BRIEF — The word "Light" marks the lines to keep; find each one in the data and copy it.

──────

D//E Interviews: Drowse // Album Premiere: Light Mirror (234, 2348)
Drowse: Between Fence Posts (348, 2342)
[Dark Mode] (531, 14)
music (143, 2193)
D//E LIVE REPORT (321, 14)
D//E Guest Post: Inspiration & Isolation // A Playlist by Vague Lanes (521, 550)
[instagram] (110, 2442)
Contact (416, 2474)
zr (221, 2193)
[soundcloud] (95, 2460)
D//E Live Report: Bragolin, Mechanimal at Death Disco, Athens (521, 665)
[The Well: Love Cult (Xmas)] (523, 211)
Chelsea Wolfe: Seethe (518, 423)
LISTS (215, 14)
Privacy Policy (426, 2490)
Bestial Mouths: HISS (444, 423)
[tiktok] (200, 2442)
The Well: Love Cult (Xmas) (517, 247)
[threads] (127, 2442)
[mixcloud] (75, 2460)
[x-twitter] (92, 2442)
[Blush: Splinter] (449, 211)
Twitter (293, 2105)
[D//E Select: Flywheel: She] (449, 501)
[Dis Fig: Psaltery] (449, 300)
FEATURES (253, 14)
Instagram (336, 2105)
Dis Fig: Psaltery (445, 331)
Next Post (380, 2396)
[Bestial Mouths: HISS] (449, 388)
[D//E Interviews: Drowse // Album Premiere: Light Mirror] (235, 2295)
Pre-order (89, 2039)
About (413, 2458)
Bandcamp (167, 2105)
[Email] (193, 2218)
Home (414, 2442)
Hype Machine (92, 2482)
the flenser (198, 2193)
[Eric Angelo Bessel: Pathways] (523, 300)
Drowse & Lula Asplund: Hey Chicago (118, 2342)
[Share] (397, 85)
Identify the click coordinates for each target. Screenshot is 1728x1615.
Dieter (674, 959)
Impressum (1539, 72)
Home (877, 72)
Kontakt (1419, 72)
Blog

──────

SOLUTION —
D//E Interviews: Drowse // Album Premiere: Light Mirror (234, 2348)
[D//E Interviews: Drowse // Album Premiere: Light Mirror] (235, 2295)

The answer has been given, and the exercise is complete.